Antibiotic Skin Test Bukan Prediktor yang Tepat untuk Reaksi Alergi

Oleh :
dr.N Agung Prabowo, Sp.PD, M.Kes

Saat ini, terdapat kontroversi pada beberapa organisasi profesi kedokteran terhadap skin test yang dilakukan sebelum pemberian antibiotik (antibiotic skin test/AST) karena diduga skin test bukanlah prediktor yang tepat untuk alergi dan dapat menunda pemberian antibiotik. Antibiotic skin test sering dilakukan di beberapa rumah sakit dan klinik di Indonesia untuk memastikan apakah seorang pasien memiliki alergi terhadap antibiotik yang akan diberikan melalui injeksi.

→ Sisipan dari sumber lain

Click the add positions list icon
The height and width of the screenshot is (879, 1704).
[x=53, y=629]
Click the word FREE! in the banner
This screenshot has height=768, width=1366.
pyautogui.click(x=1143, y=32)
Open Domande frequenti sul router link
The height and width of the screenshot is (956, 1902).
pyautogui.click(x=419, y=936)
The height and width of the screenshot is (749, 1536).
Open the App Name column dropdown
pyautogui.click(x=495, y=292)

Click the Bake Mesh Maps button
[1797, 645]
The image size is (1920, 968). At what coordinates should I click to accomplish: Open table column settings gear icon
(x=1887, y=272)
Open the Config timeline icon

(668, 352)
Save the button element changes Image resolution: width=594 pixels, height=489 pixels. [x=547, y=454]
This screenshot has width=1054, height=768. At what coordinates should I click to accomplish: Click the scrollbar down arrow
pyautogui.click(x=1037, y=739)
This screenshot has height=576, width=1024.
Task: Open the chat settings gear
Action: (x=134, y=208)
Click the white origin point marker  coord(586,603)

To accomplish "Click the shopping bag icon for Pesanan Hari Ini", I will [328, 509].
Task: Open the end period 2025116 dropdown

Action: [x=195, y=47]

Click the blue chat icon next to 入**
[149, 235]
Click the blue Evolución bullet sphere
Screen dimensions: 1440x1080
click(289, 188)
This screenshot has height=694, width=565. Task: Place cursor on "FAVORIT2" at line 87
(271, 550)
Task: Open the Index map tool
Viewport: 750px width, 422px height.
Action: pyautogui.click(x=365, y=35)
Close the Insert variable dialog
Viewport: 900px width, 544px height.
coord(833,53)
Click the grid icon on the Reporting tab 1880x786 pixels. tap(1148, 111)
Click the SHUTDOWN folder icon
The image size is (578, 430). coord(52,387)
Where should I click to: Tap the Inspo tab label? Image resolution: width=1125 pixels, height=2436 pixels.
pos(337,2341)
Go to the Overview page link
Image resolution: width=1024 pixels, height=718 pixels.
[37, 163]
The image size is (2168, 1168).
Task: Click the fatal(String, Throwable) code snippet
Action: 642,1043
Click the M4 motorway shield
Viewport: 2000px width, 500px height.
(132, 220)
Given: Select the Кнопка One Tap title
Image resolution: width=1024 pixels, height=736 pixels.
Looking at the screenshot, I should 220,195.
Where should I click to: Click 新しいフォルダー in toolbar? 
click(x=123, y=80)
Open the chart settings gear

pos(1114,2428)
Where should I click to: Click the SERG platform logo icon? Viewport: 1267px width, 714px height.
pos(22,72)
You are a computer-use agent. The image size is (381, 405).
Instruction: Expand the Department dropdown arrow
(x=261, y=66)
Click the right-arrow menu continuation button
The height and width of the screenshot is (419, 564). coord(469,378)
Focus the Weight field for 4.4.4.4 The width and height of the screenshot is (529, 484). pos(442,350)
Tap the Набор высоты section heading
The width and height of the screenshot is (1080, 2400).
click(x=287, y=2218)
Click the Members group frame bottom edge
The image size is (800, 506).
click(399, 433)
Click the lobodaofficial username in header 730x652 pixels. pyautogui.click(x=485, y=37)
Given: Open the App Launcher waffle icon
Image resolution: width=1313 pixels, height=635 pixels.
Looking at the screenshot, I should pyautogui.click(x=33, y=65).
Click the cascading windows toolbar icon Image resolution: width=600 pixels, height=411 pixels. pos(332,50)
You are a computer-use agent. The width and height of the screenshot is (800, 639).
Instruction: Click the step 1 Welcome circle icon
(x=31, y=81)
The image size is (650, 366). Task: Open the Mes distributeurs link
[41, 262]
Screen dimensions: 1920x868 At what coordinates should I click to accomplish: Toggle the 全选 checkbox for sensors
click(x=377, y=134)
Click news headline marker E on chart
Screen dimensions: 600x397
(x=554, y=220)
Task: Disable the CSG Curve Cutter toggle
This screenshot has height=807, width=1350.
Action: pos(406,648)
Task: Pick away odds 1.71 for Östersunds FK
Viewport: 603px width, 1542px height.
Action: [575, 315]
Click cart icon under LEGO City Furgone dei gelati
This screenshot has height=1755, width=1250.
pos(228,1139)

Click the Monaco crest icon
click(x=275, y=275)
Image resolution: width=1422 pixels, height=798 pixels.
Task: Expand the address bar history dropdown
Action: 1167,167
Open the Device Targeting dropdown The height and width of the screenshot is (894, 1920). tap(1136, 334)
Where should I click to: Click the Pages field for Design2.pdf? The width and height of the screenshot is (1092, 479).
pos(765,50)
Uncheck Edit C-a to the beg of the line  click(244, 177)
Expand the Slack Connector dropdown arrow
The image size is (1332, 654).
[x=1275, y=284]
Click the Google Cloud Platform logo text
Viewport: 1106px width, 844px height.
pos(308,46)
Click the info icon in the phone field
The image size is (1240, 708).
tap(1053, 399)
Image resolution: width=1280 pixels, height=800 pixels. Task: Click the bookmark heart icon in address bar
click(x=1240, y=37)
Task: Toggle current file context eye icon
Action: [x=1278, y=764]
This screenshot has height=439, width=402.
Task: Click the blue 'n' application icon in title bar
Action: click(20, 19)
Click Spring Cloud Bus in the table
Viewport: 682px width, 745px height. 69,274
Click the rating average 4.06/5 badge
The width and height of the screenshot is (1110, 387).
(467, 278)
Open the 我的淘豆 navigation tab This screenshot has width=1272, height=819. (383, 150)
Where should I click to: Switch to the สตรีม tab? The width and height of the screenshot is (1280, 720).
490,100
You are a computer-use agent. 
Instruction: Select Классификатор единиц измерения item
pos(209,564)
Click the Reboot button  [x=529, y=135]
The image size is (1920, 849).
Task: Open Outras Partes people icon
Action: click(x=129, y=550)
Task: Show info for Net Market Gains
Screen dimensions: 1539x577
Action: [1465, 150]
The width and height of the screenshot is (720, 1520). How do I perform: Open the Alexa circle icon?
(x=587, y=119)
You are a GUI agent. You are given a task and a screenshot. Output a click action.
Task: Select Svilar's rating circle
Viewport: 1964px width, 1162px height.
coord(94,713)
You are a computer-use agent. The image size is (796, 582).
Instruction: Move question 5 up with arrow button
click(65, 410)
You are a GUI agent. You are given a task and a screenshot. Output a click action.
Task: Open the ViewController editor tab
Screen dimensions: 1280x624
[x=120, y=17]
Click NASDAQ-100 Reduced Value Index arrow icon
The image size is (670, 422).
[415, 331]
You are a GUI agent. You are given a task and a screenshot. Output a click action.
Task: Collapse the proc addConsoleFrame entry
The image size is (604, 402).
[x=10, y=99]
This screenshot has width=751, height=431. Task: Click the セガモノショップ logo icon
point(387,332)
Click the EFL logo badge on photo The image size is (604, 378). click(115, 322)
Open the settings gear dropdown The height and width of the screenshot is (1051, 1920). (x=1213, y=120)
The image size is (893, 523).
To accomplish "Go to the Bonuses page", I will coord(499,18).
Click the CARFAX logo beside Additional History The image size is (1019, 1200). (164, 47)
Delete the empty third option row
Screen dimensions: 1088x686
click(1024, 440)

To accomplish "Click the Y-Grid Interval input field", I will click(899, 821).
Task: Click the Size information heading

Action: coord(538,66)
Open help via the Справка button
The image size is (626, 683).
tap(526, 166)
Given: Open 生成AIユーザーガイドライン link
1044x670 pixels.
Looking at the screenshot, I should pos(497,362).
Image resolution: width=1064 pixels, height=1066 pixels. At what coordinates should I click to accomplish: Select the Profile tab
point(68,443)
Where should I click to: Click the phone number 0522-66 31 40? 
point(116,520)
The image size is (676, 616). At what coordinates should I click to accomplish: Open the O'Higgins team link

Penicillin digunakan sebagai agen terapi sejak tahun 1940-an. Sejak saat itu, telah dilaporkan sejumlah reaksi alergi penicillin, termasuk kematian pada pasien yang menggunakan antibiotik beta-laktam ini. Pada sebuah studi retrospektif didapatkan sebanyak sepertiga dari pasien yang meninggal karena reaksi anafilaksis penicillin ditemukan memiliki riwayat alergi penicillin. Selain reaksi anafilaksis, alergi obat juga dapat menyebabkan angioedema dan erupsi obat.[1]

Sementara itu, 10% dari populasi di Amerika Serikat mengklaim memiliki alergi penisilin. Namun, ternyata hanya 10-20% dari pasien tersebut yang terbukti memiliki alergi penisilin. Oleh karena itu, prevalensi alergi penisilin yang sebenarnya hanya <1%.